Objectives: Dihydrolipoamide S-acetyltransferase (DLAT), the E2 component of the mitochondrial pyruvate dehydrogenase complex (PDC-E2), has recently been suggested to be a biomarker of chronic inflammatory demyelinating polyneuropathy (CIDP). It was particularly associated with sensory variants of CIDP. Antimitochondrial antibodies are important for the diagnosis of primary biliary cholangitis, but insofar, only 2 studies have reported an association with CIDP. Here, we aimed to validate these observations in a cohort of French patients with immune-mediated neuropathy.

Methods: The positivity against PDC-E2/DLAT was examined using ELISA and confirmed using commercially available immuno-DOT and by indirect immunofluorescence on stomach, kidney, and liver sections.

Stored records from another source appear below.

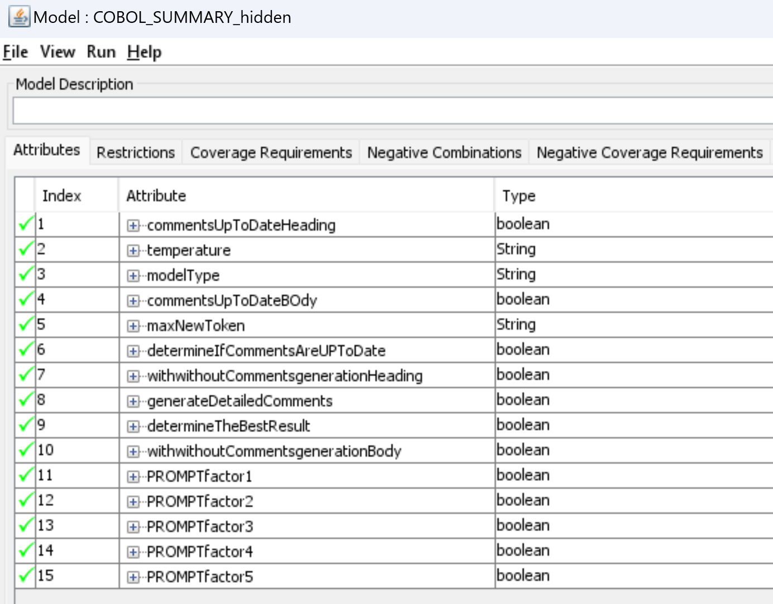Click green checkmark for temperature attribute
773x604 pixels.
click(x=26, y=249)
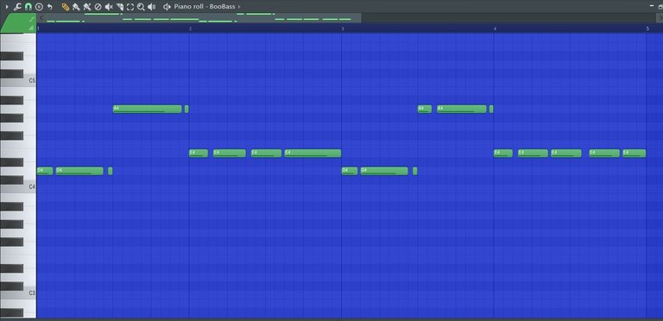663x321 pixels.
Task: Select the Zoom magnifier tool
Action: tap(141, 7)
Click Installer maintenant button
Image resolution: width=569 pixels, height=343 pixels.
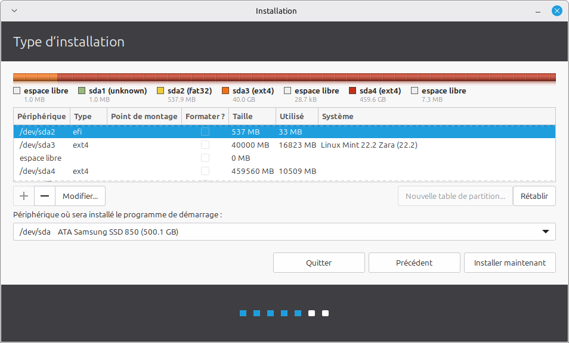tap(509, 263)
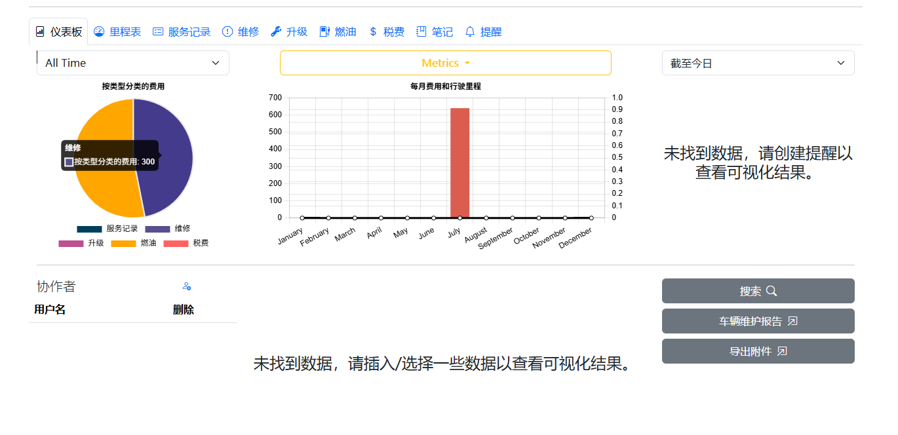
Task: Switch to the 服务记录 tab
Action: point(182,31)
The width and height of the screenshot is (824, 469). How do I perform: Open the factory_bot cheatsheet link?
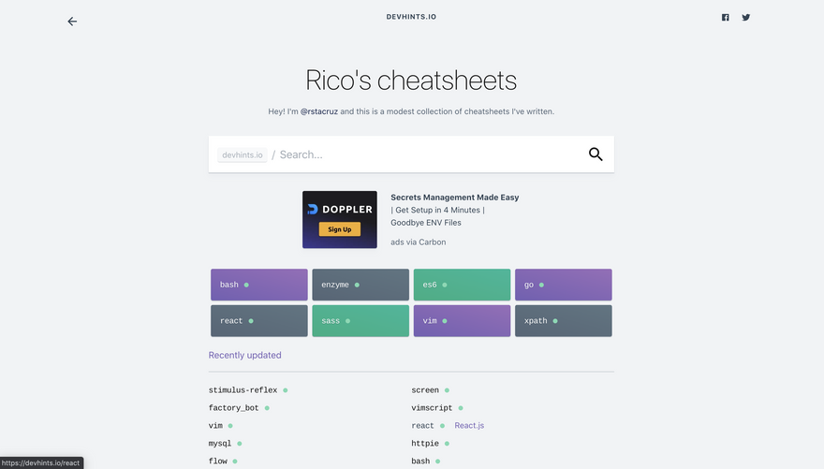click(234, 408)
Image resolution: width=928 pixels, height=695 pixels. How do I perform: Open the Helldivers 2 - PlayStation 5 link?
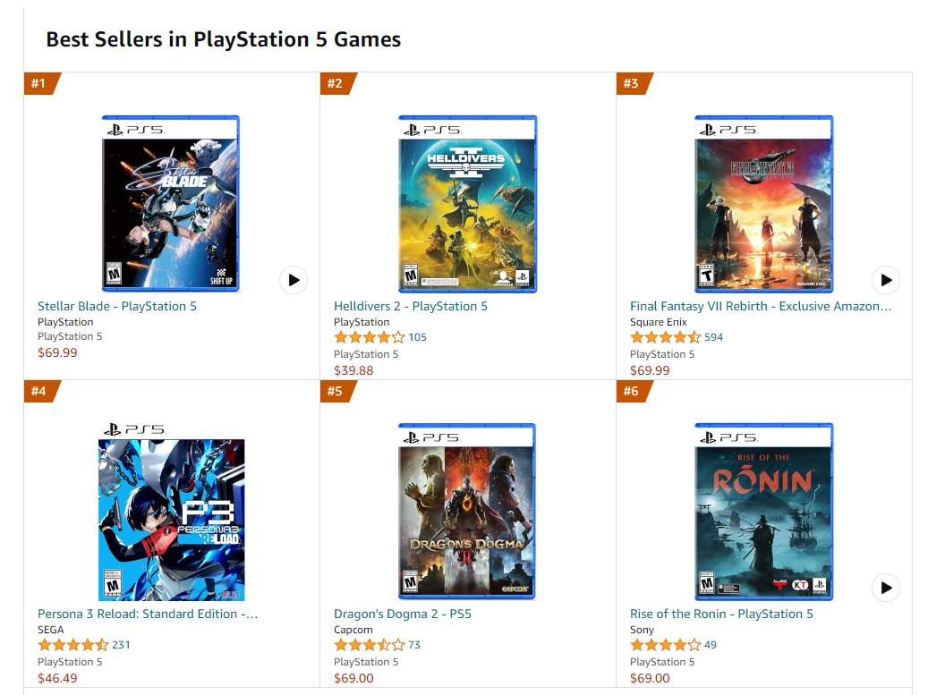click(x=411, y=307)
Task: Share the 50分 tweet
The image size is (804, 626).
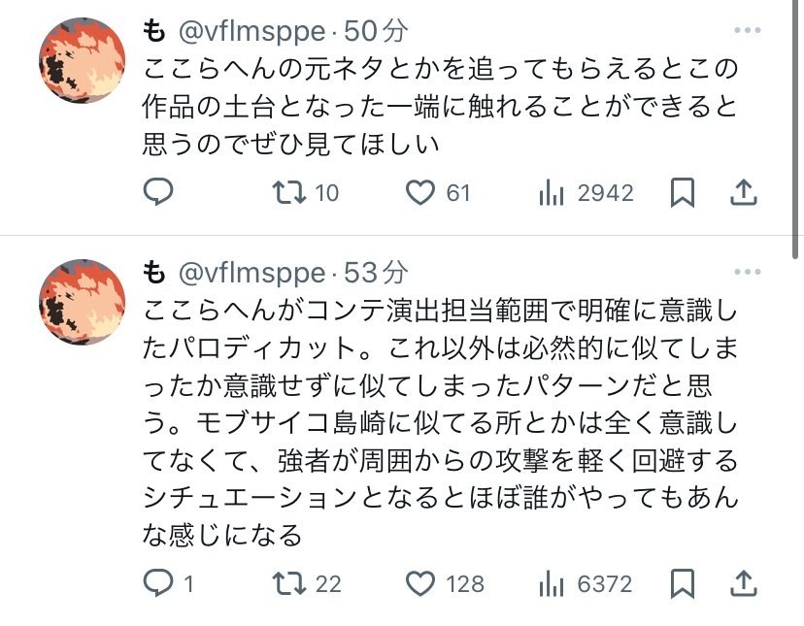Action: click(x=743, y=193)
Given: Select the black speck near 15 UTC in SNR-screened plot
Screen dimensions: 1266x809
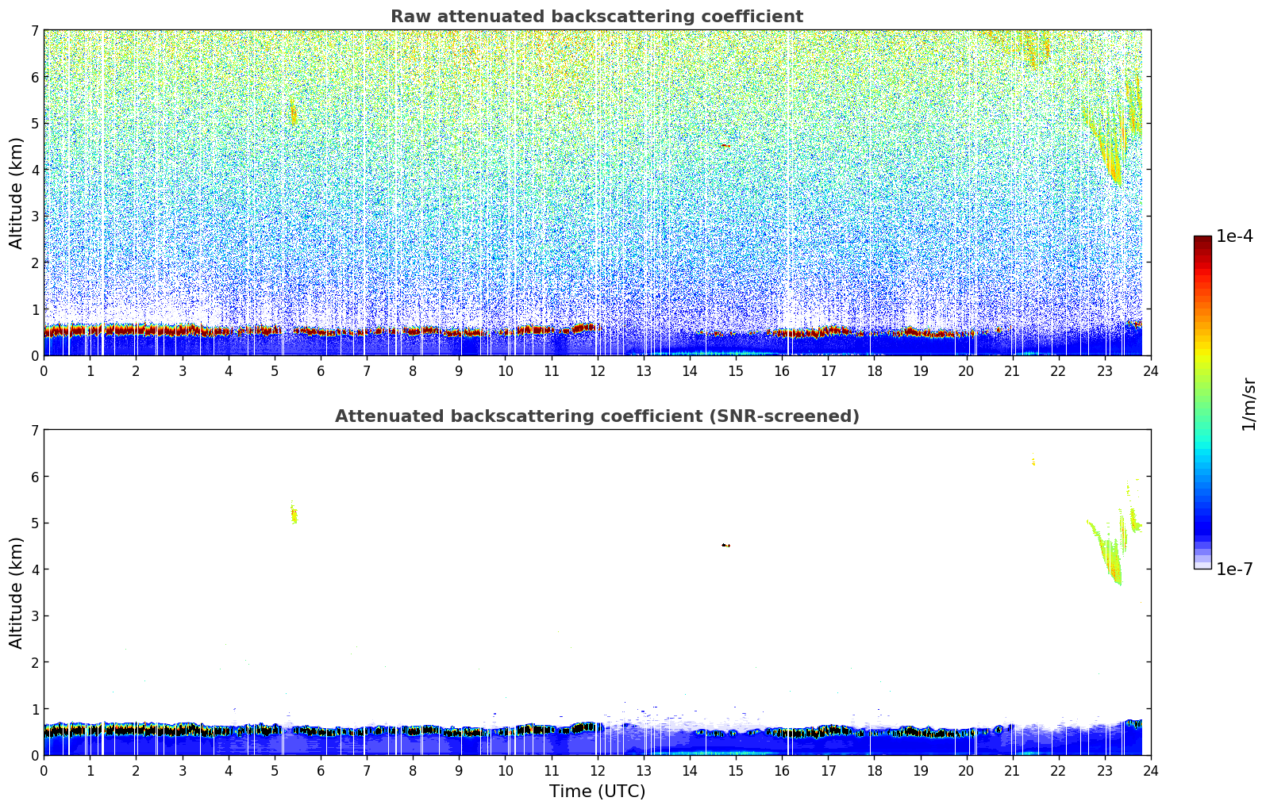Looking at the screenshot, I should [x=725, y=546].
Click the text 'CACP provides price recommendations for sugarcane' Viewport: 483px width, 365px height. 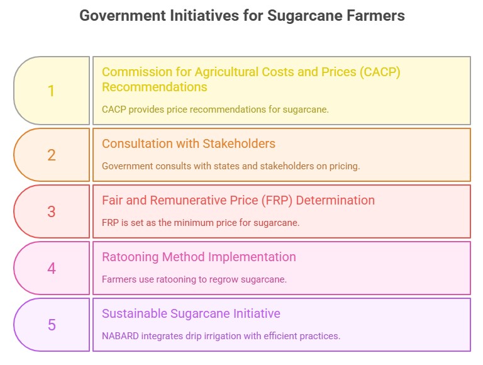pos(215,110)
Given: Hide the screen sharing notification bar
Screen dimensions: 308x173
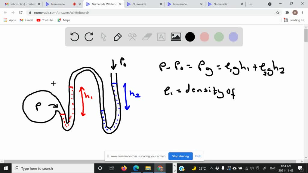Looking at the screenshot, I should [x=198, y=156].
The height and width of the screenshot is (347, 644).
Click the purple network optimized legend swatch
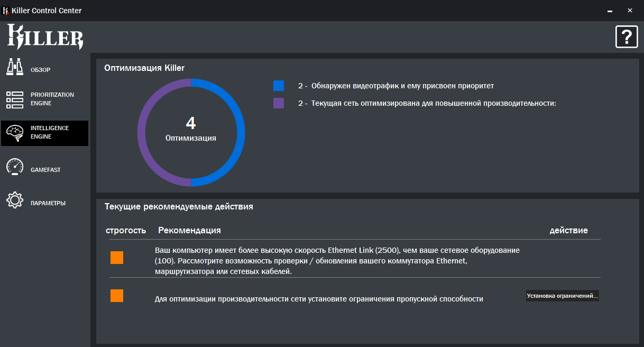(x=279, y=103)
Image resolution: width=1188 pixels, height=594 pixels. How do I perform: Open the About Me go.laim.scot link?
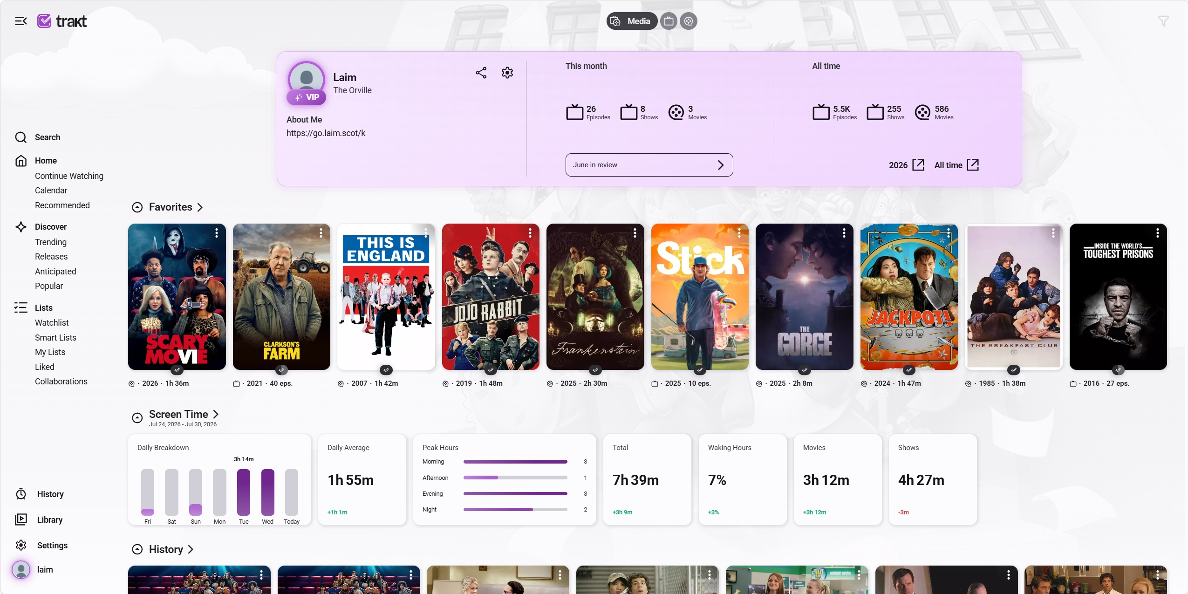click(x=326, y=133)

Results: None of the 20 healthy controls, 31 patients with Guillain-Barré syndrome, 102 patients with CIDP (including 24 patients with sensory CIDP), 26 patients with monoclonal gammopathy, 23 patients with Charcot-Marie-Tooth disease, or 20 patients with autoimmune nodopathy showed IgG against PDC-E2/DLAT.

Discussion: PDC-E2/DLAT is accurately a target antigen in immune-mediated neuropathies.